Agustín busca una respuesta en su mente, pero Víctor ya ha saltado:
—Lo mismo que les va a costar a ustedes dos lo que he averiguado sobre ambos, nada. Absolutamente nada.
—¿Y qué ha averiguado usted sobre nosotros dos, si puede saberse? —pregunta con retintín el gobernador.

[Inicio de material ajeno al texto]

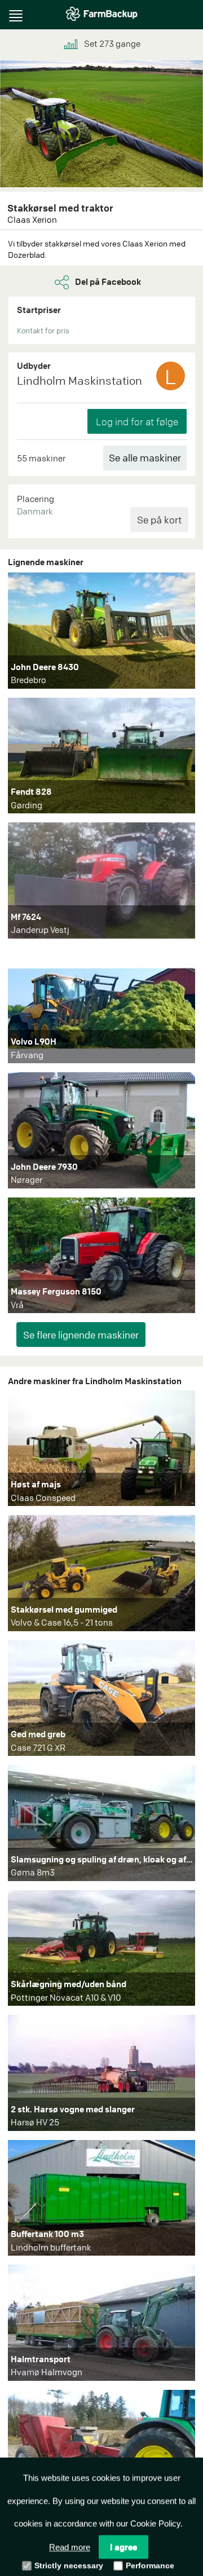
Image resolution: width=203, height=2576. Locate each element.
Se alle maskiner (145, 458)
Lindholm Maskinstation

—Pues que usted es un mujeriego impenitente, que tiene una cita con una dama, esta misma noche, y que aquí, el alcalde, padece gota, sufre el martirio de las hemorroides y, probablemente, tenga lombrices.
—¡Cómo! —exclaman los dos prohombres al unísono.
Casamajó ladea la cabeza y se golpea la frente con la mano.
—¿Acaso me equivoco? —pregunta Víctor, desafiante.
Los otros dos quedan en silencio, por unos segundos.
—Vaya —dice el gobernador, que es quien parece llevar la voz cantante—. Quizá le habíamos subestimado.
—Dígale a su amiga que no impregne tanto las notas con perfume, se podía percibir desde aquí. Y lo digo como un consejo de amigo, por su bien.
—¿Y dices que no vas a cobrar nada por esto? —interrumpe Casamajó.
Víctor le mira con cara de pocos amigos y dice remarcando cada sílaba:
—¿Mientras que el culpable sea el mismo que vosotros habíais detenido? Por supuesto que no. Otra cosa bien distinta sería, claro está, que yo descubriera que el asesino es otro; pero, tranquilos, no va a ocurrir.
Los dos prohombres estallan en una carcajada. Parece que han aprendido la lección. Desde que conoce a Víctor, Agustín sabe que éste lee en las personas como en un libro abierto y que hace uso de ese poder. El mensaje recibido por los dos prebostes ha sido claro: «Si en apenas unos minutos he averiguado esto sobre vosotros dos, qué no haría si me empleara a fondo durante días». Y en una ciudad tan pequeña como Oviedo, todo el mundo tiene sus secretos.